Gelap menghitam, langit malam meredup menyisakan sakit semencekam dibelit ular raksasa bersisik. Taring itu, mana mungkin bisa ia lupakan. Tatapan mata merah dan desis berbau kematian, ditambah dengan jarak ia berdiri yang begitu dekat.
Tapi yang lebih menyeramkan daripada itu adalah, ia tidak bisa berbuat apapun dengan adanya seorang kakek tua yang tidak berdaya tengah diremas ular itu. Ia tidak tahu apa yang bisa ia lakukan untuk menolongnya. Kalau ia nekat maju, ia juga pasti bertemu taring makhluk berlendir itu. Tapi kalau mundur, bagaimana nasib orang itu nanti?
Semakin ia berada di sana, semakin bergetar jiwanya. Jantungnya berdegup semakin cepat menyadari ada satu bayangan tiba-tiba muncul dari belakang ular itu, seperti memberikan tanda ancaman. Ia harus keluar dari sana! Tapi bagaimana dengan kakek itu? Tatapan meminta tolong itu. Bagaimana jika ia yang berada di posisi kakek itu? Apakah ada yang akan menolongnya?
Dheg! Ia tidak tahu mana yang membuatnya kaget setengah mati. Suara keras retakan tulang, atau ketika kakek itu meratap memanggilnya, “Yuda!”
Surabaya, 2019
Teriakan M. Shadows membarengi seorang Ardiona Hengkara terbengong heran melihat adiknya yang basah kuyup di kasurnya. Sambil terpingkal, ia menghampiri adiknya, “Habis pulang renang dari mana, Jen?”
Bukan malah menjawab, Yuda justru beranjak dari kasur, langsung berjalan menuju sumber kekacauan. Yudistira Rajendra Hengkara. Orang-orang memanggilnya Yuda, tapi hanya beberapa orang yang memanggilnya dengan nama tengahnya, termasuk abangnya yang satu ini.
“Ngapain dimatiin, sih?”
“Berisik, woy! Mana ada orang waras pagi-pagi muter Linkin Park?!”
Dengan terbahak, Ardi mengusap matanya yang berair, “Itu lagu Avenged Sevenfold, Bambang.”

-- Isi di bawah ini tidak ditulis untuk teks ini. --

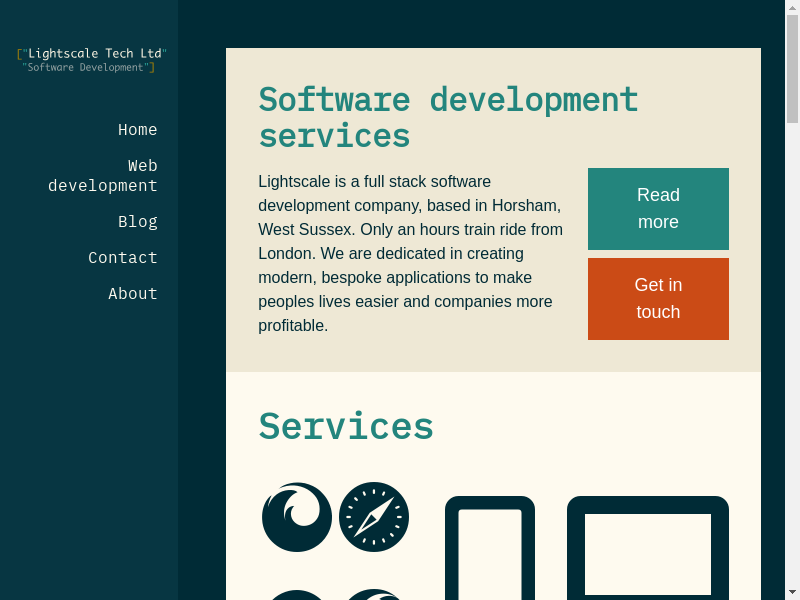Open the Blog section
The height and width of the screenshot is (600, 800).
tap(137, 222)
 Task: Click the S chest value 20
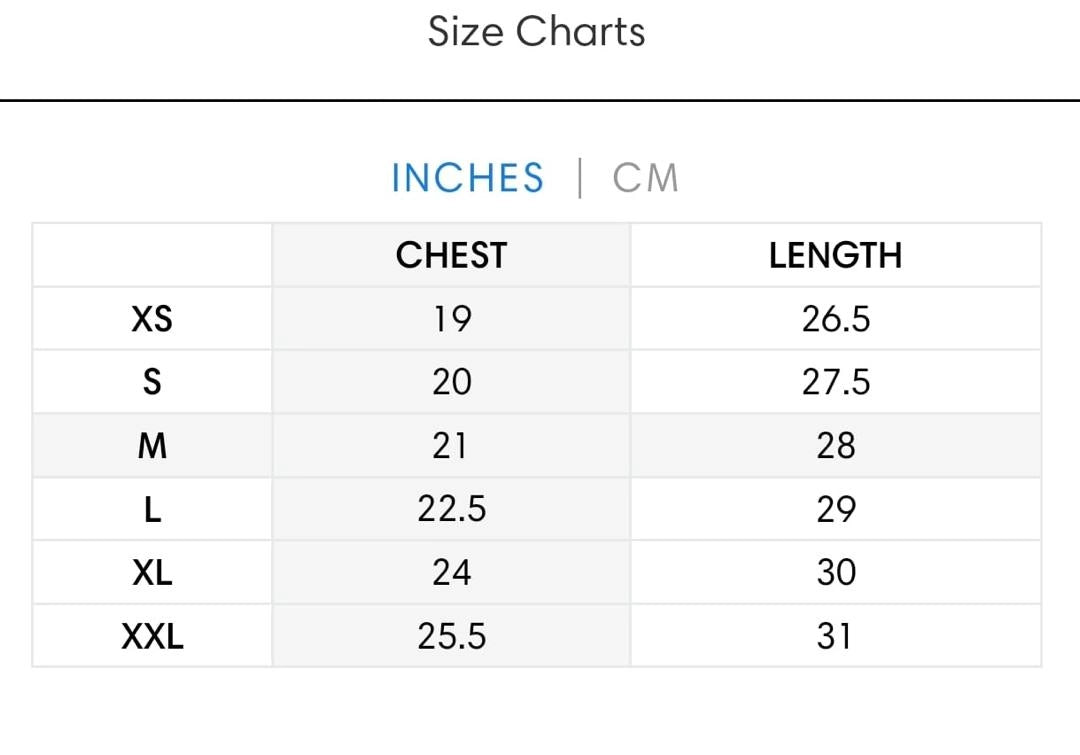pyautogui.click(x=451, y=382)
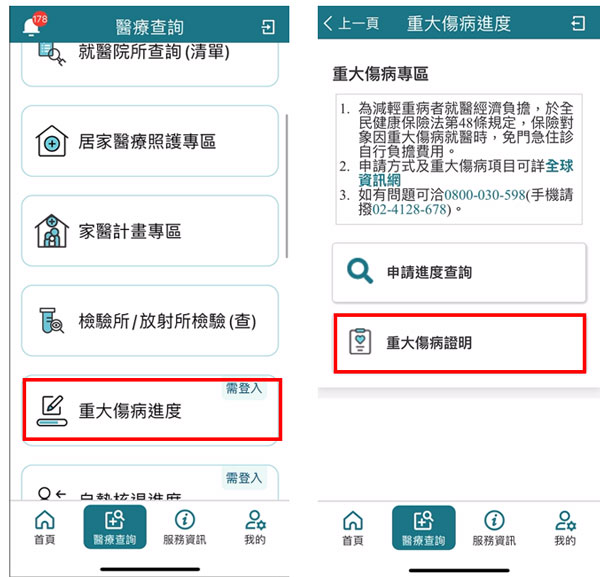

“Bodo, ah! Jam berapa nih? Gorden ditutup-tutup mulu. Pantesan kamarnya jorok!” Yuda membuka tirai agar kamar itu tersentuh mentari pagi.
“Lah, yang mau tidur di sini kemarin siapa? Kamu ngapain, sih tidur di sini mulu? Mimpi lagi?”
Sejak seminggu belakangan, Yuda sering bercerita tentang mimpi buruk yang dialaminya. Sebagai kakak, Ardi tentu merasa kasihan melihat adiknya menjelma menjadi siluman panda kurang tidur, dengan lingkarang hitam di sekitar mata.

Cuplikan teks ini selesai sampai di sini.